# Work required:
Could you return every record below without changing a word?

(Data supplied Opens)

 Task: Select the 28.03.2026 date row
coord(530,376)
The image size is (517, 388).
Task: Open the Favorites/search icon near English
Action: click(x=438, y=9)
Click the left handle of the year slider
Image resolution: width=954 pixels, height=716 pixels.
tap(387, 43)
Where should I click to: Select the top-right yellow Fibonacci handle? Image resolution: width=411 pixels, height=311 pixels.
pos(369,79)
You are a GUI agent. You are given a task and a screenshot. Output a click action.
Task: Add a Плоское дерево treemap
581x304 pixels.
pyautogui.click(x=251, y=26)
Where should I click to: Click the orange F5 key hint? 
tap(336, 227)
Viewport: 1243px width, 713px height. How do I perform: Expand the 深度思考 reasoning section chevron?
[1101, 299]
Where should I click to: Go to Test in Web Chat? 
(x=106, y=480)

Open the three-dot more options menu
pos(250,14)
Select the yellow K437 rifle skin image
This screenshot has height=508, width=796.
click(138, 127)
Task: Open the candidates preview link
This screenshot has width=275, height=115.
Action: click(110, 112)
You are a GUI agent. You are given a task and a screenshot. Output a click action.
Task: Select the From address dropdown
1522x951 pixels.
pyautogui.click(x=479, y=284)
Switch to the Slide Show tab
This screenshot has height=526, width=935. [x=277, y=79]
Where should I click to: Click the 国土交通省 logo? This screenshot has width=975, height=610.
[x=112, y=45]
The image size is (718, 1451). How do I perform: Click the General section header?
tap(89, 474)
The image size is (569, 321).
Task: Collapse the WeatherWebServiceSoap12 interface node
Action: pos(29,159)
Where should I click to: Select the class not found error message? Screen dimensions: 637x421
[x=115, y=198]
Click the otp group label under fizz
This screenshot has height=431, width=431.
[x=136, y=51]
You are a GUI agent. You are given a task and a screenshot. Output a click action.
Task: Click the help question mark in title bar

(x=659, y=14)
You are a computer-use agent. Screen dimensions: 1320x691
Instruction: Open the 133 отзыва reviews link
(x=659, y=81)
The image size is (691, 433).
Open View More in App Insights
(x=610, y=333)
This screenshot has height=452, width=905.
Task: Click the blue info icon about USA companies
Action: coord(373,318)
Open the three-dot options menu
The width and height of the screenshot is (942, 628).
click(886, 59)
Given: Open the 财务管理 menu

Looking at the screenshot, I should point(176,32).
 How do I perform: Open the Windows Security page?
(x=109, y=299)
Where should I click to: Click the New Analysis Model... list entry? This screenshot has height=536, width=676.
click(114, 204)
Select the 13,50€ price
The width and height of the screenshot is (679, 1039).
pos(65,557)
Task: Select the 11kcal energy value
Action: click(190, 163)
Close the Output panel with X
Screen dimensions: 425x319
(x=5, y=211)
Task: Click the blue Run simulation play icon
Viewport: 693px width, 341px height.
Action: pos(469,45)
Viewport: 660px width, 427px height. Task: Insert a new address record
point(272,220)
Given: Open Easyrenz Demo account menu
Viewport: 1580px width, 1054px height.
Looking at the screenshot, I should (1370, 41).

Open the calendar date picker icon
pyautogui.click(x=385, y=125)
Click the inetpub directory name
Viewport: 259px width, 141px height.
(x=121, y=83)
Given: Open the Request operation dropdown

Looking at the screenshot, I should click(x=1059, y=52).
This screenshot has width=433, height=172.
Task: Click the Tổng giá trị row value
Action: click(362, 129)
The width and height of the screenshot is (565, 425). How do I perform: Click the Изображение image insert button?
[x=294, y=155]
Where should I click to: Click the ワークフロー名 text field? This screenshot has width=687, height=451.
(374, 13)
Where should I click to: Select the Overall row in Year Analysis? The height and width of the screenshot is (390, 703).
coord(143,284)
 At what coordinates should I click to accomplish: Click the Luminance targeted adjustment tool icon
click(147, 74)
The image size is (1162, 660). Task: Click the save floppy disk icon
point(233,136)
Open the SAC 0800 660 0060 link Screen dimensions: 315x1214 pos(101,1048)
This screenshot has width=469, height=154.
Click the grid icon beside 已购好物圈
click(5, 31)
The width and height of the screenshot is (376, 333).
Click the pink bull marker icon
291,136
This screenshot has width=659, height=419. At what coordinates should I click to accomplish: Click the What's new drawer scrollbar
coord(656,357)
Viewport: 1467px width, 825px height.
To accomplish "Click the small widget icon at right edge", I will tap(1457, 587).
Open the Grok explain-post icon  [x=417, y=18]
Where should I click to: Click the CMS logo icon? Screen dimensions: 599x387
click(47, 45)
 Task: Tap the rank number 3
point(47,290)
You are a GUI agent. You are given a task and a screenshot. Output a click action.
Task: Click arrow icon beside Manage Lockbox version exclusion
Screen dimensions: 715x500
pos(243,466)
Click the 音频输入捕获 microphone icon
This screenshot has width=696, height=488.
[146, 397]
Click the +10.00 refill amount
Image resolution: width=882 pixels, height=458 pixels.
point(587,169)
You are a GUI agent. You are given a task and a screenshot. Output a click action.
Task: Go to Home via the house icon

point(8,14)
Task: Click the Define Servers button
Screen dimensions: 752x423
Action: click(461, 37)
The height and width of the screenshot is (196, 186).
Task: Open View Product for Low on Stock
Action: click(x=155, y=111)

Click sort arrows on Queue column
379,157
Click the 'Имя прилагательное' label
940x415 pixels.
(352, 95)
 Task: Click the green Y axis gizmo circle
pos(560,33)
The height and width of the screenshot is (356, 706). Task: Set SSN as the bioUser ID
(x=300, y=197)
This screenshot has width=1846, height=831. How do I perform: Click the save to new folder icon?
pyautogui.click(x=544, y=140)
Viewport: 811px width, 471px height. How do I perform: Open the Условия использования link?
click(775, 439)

(Data supplied Closes)

# Answer to this task:
 Task: Select the 28.03.2026 date row
coord(530,376)
The image size is (517, 388).
Task: Open the Favorites/search icon near English
Action: click(x=438, y=9)
Click the left handle of the year slider
Image resolution: width=954 pixels, height=716 pixels.
tap(387, 43)
Where should I click to: Select the top-right yellow Fibonacci handle? Image resolution: width=411 pixels, height=311 pixels.
pos(369,79)
You are a GUI agent. You are given a task and a screenshot. Output a click action.
Task: Add a Плоское дерево treemap
581x304 pixels.
pyautogui.click(x=251, y=26)
Where should I click to: Click the orange F5 key hint? 
tap(336, 227)
Viewport: 1243px width, 713px height. How do I perform: Expand the 深度思考 reasoning section chevron?
[1101, 299]
Where should I click to: Go to Test in Web Chat? 
(x=106, y=480)

Open the three-dot more options menu
pos(250,14)
Select the yellow K437 rifle skin image
This screenshot has height=508, width=796.
click(138, 127)
Task: Open the candidates preview link
This screenshot has width=275, height=115.
Action: click(110, 112)
You are a GUI agent. You are given a task and a screenshot. Output a click action.
Task: Select the From address dropdown
1522x951 pixels.
pyautogui.click(x=479, y=284)
Switch to the Slide Show tab
This screenshot has height=526, width=935. [x=277, y=79]
Where should I click to: Click the 国土交通省 logo? This screenshot has width=975, height=610.
[x=112, y=45]
The image size is (718, 1451). How do I perform: Click the General section header?
tap(89, 474)
The image size is (569, 321).
Task: Collapse the WeatherWebServiceSoap12 interface node
Action: pos(29,159)
Where should I click to: Select the class not found error message? Screen dimensions: 637x421
[x=115, y=198]
Click the otp group label under fizz
This screenshot has height=431, width=431.
[x=136, y=51]
You are a GUI agent. You are given a task and a screenshot. Output a click action.
Task: Click the help question mark in title bar

(x=659, y=14)
You are a computer-use agent. Screen dimensions: 1320x691
Instruction: Open the 133 отзыва reviews link
(x=659, y=81)
The image size is (691, 433).
Open View More in App Insights
(x=610, y=333)
This screenshot has height=452, width=905.
Task: Click the blue info icon about USA companies
Action: coord(373,318)
Open the three-dot options menu
The width and height of the screenshot is (942, 628).
click(886, 59)
Given: Open the 财务管理 menu

Looking at the screenshot, I should point(176,32).
 How do I perform: Open the Windows Security page?
(x=109, y=299)
Where should I click to: Click the New Analysis Model... list entry? This screenshot has height=536, width=676.
click(114, 204)
Select the 13,50€ price
The width and height of the screenshot is (679, 1039).
pos(65,557)
Task: Select the 11kcal energy value
Action: click(190, 163)
Close the Output panel with X
Screen dimensions: 425x319
(x=5, y=211)
Task: Click the blue Run simulation play icon
Viewport: 693px width, 341px height.
Action: pos(469,45)
Viewport: 660px width, 427px height. Task: Insert a new address record
point(272,220)
Given: Open Easyrenz Demo account menu
Viewport: 1580px width, 1054px height.
Looking at the screenshot, I should (1370, 41).

Open the calendar date picker icon
pyautogui.click(x=385, y=125)
Click the inetpub directory name
Viewport: 259px width, 141px height.
(x=121, y=83)
Given: Open the Request operation dropdown

Looking at the screenshot, I should click(x=1059, y=52).
This screenshot has width=433, height=172.
Task: Click the Tổng giá trị row value
Action: click(362, 129)
The width and height of the screenshot is (565, 425). How do I perform: Click the Изображение image insert button?
[x=294, y=155]
Where should I click to: Click the ワークフロー名 text field? This screenshot has width=687, height=451.
(374, 13)
Where should I click to: Select the Overall row in Year Analysis? The height and width of the screenshot is (390, 703).
coord(143,284)
 At what coordinates should I click to accomplish: Click the Luminance targeted adjustment tool icon
click(147, 74)
The image size is (1162, 660). Task: Click the save floppy disk icon
point(233,136)
Open the SAC 0800 660 0060 link Screen dimensions: 315x1214 pos(101,1048)
This screenshot has width=469, height=154.
Click the grid icon beside 已购好物圈
click(5, 31)
The width and height of the screenshot is (376, 333).
Click the pink bull marker icon
291,136
This screenshot has width=659, height=419. At what coordinates should I click to accomplish: Click the What's new drawer scrollbar
coord(656,357)
Viewport: 1467px width, 825px height.
To accomplish "Click the small widget icon at right edge", I will tap(1457, 587).
Open the Grok explain-post icon  [x=417, y=18]
Where should I click to: Click the CMS logo icon? Screen dimensions: 599x387
click(47, 45)
 Task: Tap the rank number 3
point(47,290)
You are a GUI agent. You are given a task and a screenshot. Output a click action.
Task: Click arrow icon beside Manage Lockbox version exclusion
Screen dimensions: 715x500
pos(243,466)
Click the 音频输入捕获 microphone icon
This screenshot has width=696, height=488.
[146, 397]
Click the +10.00 refill amount
Image resolution: width=882 pixels, height=458 pixels.
point(587,169)
You are a GUI agent. You are given a task and a screenshot. Output a click action.
Task: Go to Home via the house icon

point(8,14)
Task: Click the Define Servers button
Screen dimensions: 752x423
Action: click(461, 37)
The height and width of the screenshot is (196, 186).
Task: Open View Product for Low on Stock
Action: click(x=155, y=111)

Click sort arrows on Queue column
379,157
Click the 'Имя прилагательное' label
940x415 pixels.
(352, 95)
 Task: Click the green Y axis gizmo circle
pos(560,33)
The height and width of the screenshot is (356, 706). Task: Set SSN as the bioUser ID
(x=300, y=197)
This screenshot has width=1846, height=831. How do I perform: Click the save to new folder icon?
pyautogui.click(x=544, y=140)
Viewport: 811px width, 471px height. How do I perform: Open the Условия использования link?
click(775, 439)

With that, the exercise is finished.